→ EXERCISE
The required result is an exact copy of every line from the one with "You are a computer-use agent. 508x280 pixels." through the last line below, with the pictures left out.

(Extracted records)

- - -

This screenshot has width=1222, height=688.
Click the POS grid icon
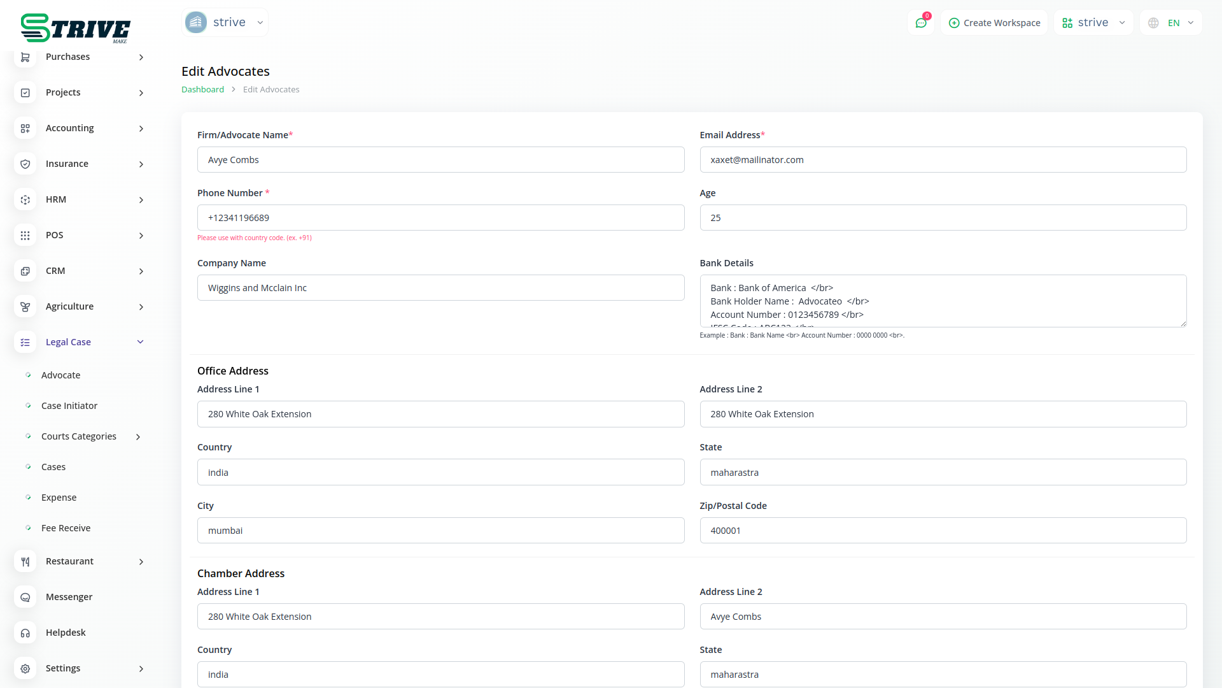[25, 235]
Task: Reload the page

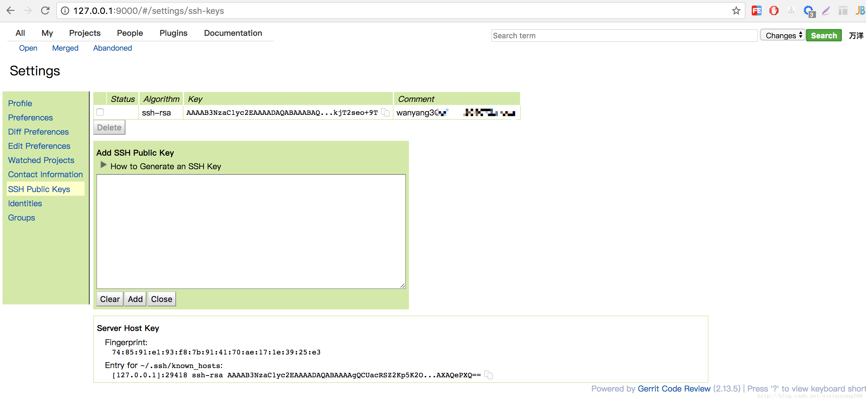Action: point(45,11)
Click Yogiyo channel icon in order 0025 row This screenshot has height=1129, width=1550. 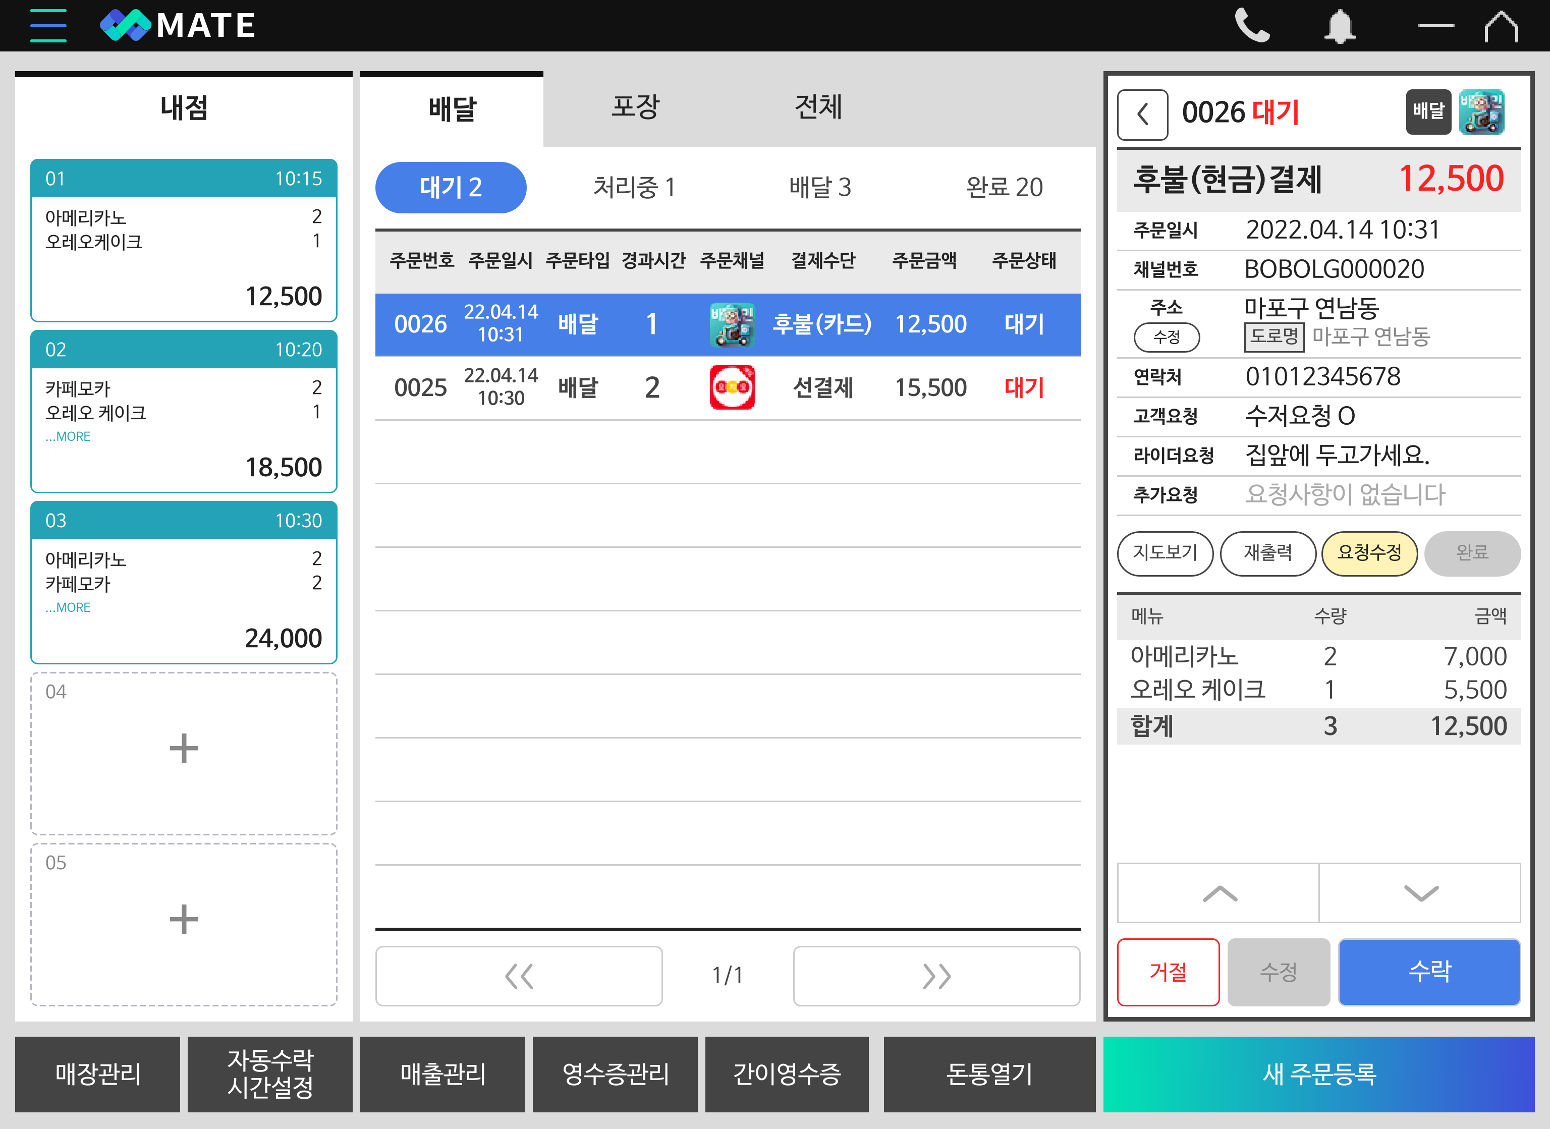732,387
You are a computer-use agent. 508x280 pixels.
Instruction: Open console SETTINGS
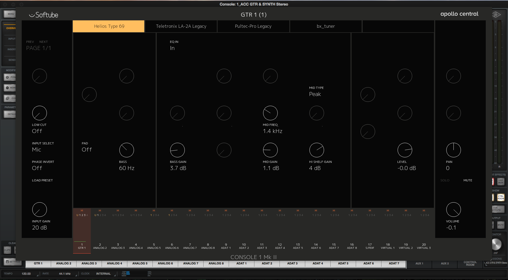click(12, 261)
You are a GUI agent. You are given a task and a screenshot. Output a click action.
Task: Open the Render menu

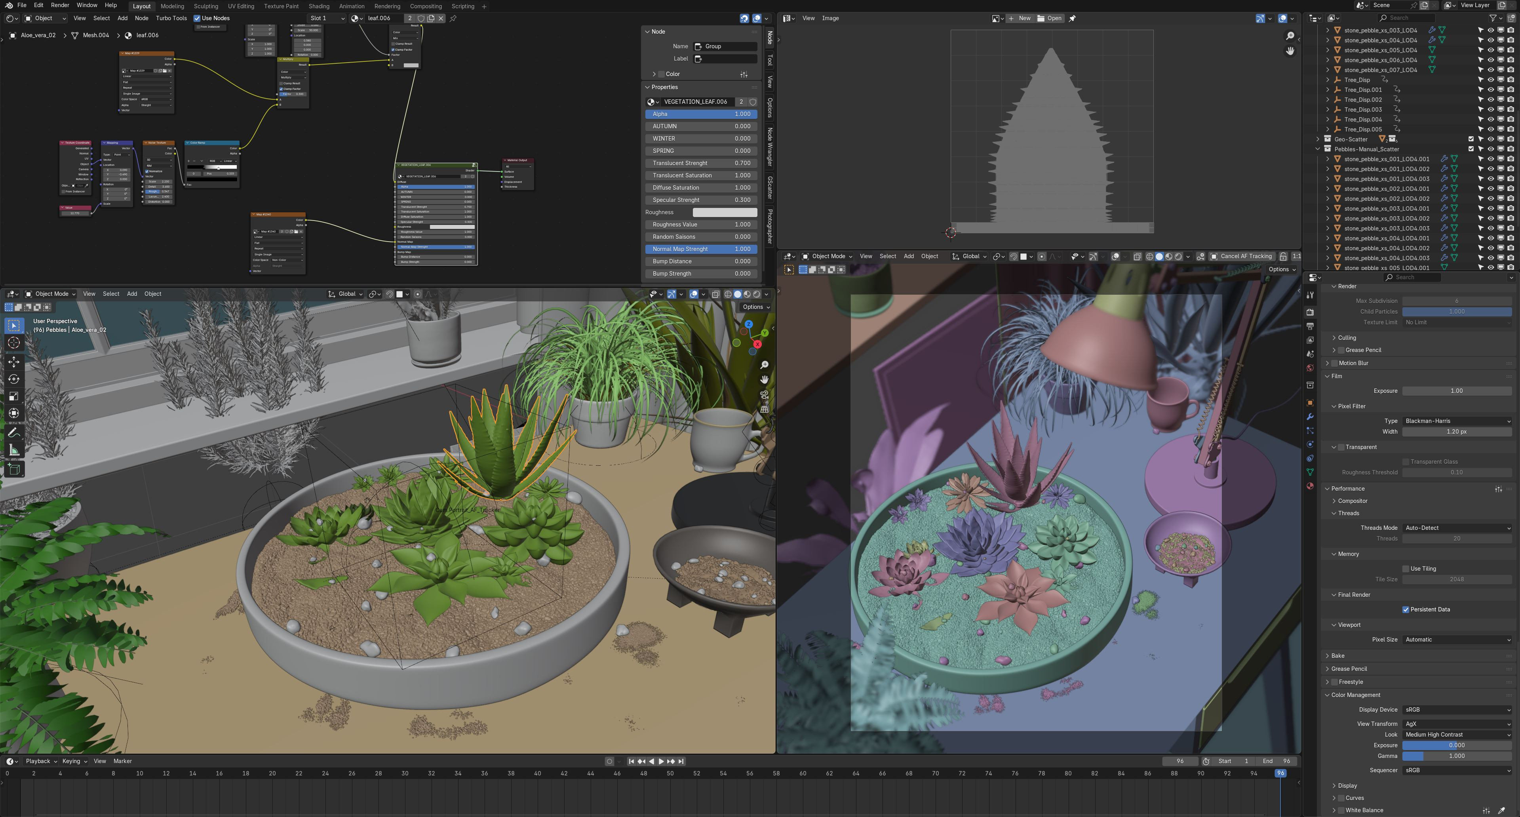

- - -

→ SOLUTION FOR THIS PROBLEM
You are a computer-use agent. 508x280 pixels.
Instruction: Open console SETTINGS
click(12, 261)
You are a GUI agent. You are given a task and a screenshot. Output a click action.
Task: Open the Render menu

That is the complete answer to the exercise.